▸ Texto:

HOMILÍA 2º DOMINGO DE
PASCUA, CICLO C, 7 DE ABRIL DE 2013
Los mundos cerrados de la actualidad, no son
distintos de las puertas cerradas por temor, de los discípulos en el Evangelio.
“Al
atardecer del primer día de la semana, los discípulos se encontraban con las
puertas cerradas por temor a los judíos.”
La cerrazón de las personas, las fronteras
cerradas de los países, los horizontes cerrados de la falta de sentido de la
vida, el acceso cerrado a tantos espacios –como educación, salud, trabajo,
familia-, nos hablan de ese temor permanente que acecha la vida de los hombres.
El miedo, genera muros muy difíciles de escalar
y de romper, aunque muros inútiles, porque no será el miedo quien nos proteja,
sino una fuerza verdaderamente opuesta a la que nos causa miedo. El hombre
hecho de miedo, es un hombre cerrado a las relaciones entrañables de la
confianza y de la ternura.
Miedo a la agresión de los otros. Miedo a la
fuerza del otro. Miedo a la diferencia con el otro. Miedo al odio, al rencor.
Miedo al rechazo. Miedo a que el otro sea una amenaza para mi existencia. Miedo
a no poder ser parte de la realidad que me rodea. Miedo a que quien soy sea una
amenaza para mi mismo. Miedo a no poder sobrevivir a las fuerzas del mal. Miedo
a quien puede curarme de mis miedos… La lista podría seguir… Miedo al fin que
nos priva, miedo frente al que Dios no ha querido quedar silencioso y ausente.
Y si pensamos en ese terrible flagelo que es la
adicción en la sociedad contemporánea, y que en el fondo como expresión humana,
no es otra que la del miedo a la apertura, la intolerancia a un mundo de
relaciones humanas, de relaciones con el entorno y de relaciones con Dios que
resultan de un miedo, de un temor no superado por quien lo padece y no
detectado por quienes lo rodean. Detrás no hay otra cosa que una huida al mundo
ilusorio por un “no puedo” o en su otra
versión “sólo así si se es feliz”…
La saturación imperceptible a un misterio
humano que nos supera, a un misterio del universo que nos supera, a un misterio
del futuro que nos supera, a un misterio de Dios que nos supera… Pero esa
superación lejos de ser una admiración es un temor ciego que nos hace huir al
reino de la mentira, del engaño, de la sustitución, de las dobles relaciones,
del desdoblamiento de la existencia propia y ajena. Deberíamos aprender más de
este drama humano actual, que se lleva generaciones enteras de personas,
especialmente niños y jóvenes. Si supiéramos a que temían y les resultaba
insuperable y creaban los sutiles mecanismos del engaño y de la huida,
podríamos estar ahí a tiempo… Eso es lo que Dios quiere y lo que necesitamos
unos de otros. Esas son las relaciones y vínculos subvertidos por Jesús
Resucitado.
Jesús, detecta nuestros miedos y se pone en el
centro de ellos: “Entonces llegó
Jesús y poniéndose en medio de ellos”. No interviene desde fuera. Se adentra en
el corazón de nuestra existencia, de nuestras existencias sujetadas por el
miedo, del temor a la agresión del mundo circundante. Es en este contexto donde
Jesús Resucitado se nos aparece, se nos anuncia, se nos hace visible a los
ojos, audible y palpable.

▸ Material:
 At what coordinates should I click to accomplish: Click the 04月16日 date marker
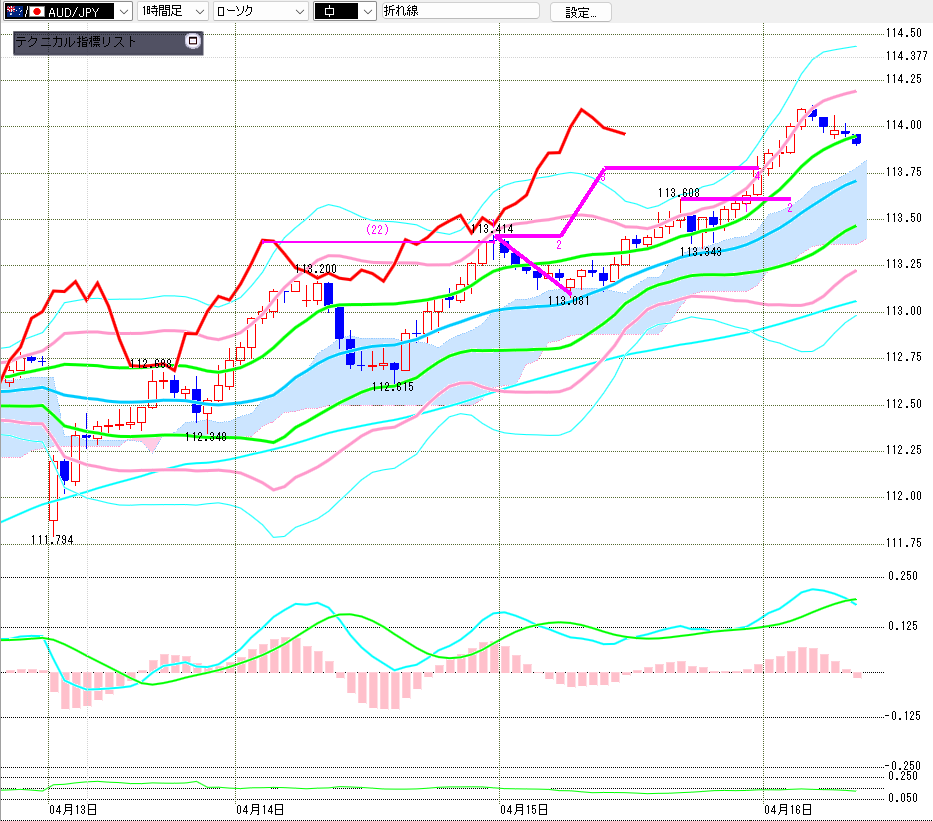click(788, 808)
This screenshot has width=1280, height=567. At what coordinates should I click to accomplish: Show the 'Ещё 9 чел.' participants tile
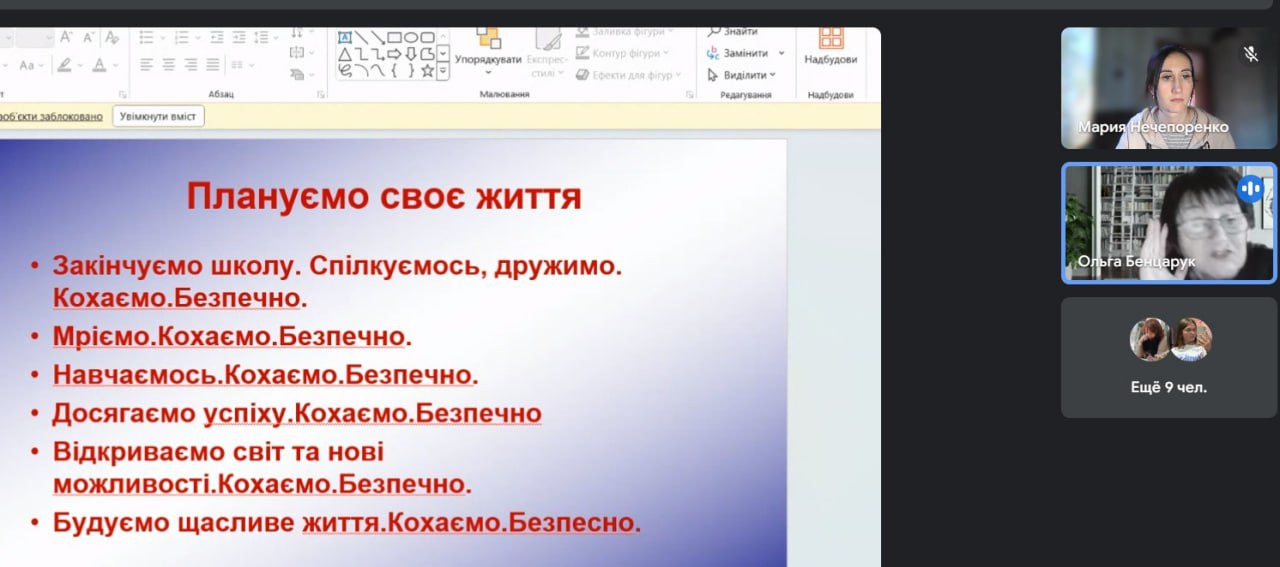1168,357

▸ Consigna: Prolonga la homilía sobre el miedo a partir de su última oración.

▸ Respuesta del ejercicio:
Jesús Resucitado no quita nuestros miedos
mágicamente sino, con la Presencia de toda su Persona Resucitada en medio de
nosotros, no envía un mensajero sino que viene Él mismo. No hay forma de
extraer nuestros miedos sin su Presencia Personal. Sin Jesús en Persona en
nuestras existencias nuestros miedos son inextraibles. Él está enteramente
disponible, ¿cuán disponible estoy yo a
exponerle mis miedos, nuestros miedos, y dejar de escondérselos y escondérmelos?
¿cuán disponibles estoy para dejar que Él extraiga de nuestros miedos y de esa
experiencia nos de una fuerza nueva?
En segundo lugar para quitar nuestros miedos
que nos vuelven incrédulos, Jesús Resucitado está disponible para ser palpado
en su Cuerpo: “…les mostró sus
manos y su costado… Trae aquí tu dedo: aquí están mis manos. Acerca tu mano:
métela en mi costado. En adelante no seas incrédulo, sino hombre de fe...” Ser palpado
en su Cuerpo herido por el odio, pero que ya no sangra por virtud y fuerza del
amor de Él hacia el Padre, del Padre hacia Él, y de ambos hacia la humanidad
que por miedo a un Dios libre, ha temido y lo ha agredido hasta la muerte, le
ha dado la espalda o ha sido indiferente. Pero: “No temas:
Yo soy el Primero y el Último, el Viviente. Estuve muerto, pero ahora vivo para
siempre y tengo la llave de la Muerte y del Abismo.”
¿Porqué
aún tememos al Dios que ha absorbido en su carne el odio del mundo y lo ha
transformado en Amor y Misericordia? Como Tomás nosotros debemos llevar
nuestra mano donde Jesús nos señala en su Cuerpo resucitado. Esto es palpar el
realismo de su transformación, el realismo del odio cambiado en amor. Si no lo
palpamos en una primera etapa nos será imposible creer que eso mismo puedo suceder
con nosotros. ¿Y dónde podemos hacer esa
experiencia de palpar el Cuerpo transformado del Señor Jesús Resucitado?
Hay dos experiencia complementarias que son la Eucaristía y la Misericordia.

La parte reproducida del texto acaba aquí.